▶ Aim of the exercise
In the listing that follows, count the lines that include "agent", and answer with the total alone.

# # # # # # #

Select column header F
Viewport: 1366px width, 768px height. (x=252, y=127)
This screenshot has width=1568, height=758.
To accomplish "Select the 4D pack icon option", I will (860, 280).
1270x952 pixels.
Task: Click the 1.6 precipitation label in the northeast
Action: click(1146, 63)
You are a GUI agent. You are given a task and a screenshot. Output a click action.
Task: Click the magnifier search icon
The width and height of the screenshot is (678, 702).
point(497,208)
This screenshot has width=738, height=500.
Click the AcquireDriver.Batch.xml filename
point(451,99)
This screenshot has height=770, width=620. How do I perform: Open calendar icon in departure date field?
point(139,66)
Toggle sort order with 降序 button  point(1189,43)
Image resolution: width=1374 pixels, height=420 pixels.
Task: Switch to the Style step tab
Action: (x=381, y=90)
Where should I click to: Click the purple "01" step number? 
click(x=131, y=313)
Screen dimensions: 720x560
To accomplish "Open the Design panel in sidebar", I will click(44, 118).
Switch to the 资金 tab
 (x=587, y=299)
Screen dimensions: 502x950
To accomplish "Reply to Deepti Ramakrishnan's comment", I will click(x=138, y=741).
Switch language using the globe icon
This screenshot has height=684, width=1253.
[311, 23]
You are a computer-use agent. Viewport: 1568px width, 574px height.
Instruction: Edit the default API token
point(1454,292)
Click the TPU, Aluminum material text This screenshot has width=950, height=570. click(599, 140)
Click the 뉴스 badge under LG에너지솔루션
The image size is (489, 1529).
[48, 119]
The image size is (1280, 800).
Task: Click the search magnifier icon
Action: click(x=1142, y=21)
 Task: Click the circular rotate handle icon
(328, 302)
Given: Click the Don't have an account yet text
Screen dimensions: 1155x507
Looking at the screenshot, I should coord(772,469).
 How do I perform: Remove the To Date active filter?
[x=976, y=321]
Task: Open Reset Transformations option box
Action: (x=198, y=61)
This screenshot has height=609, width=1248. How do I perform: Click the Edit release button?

# # # # # # #

▶ Output of the task
2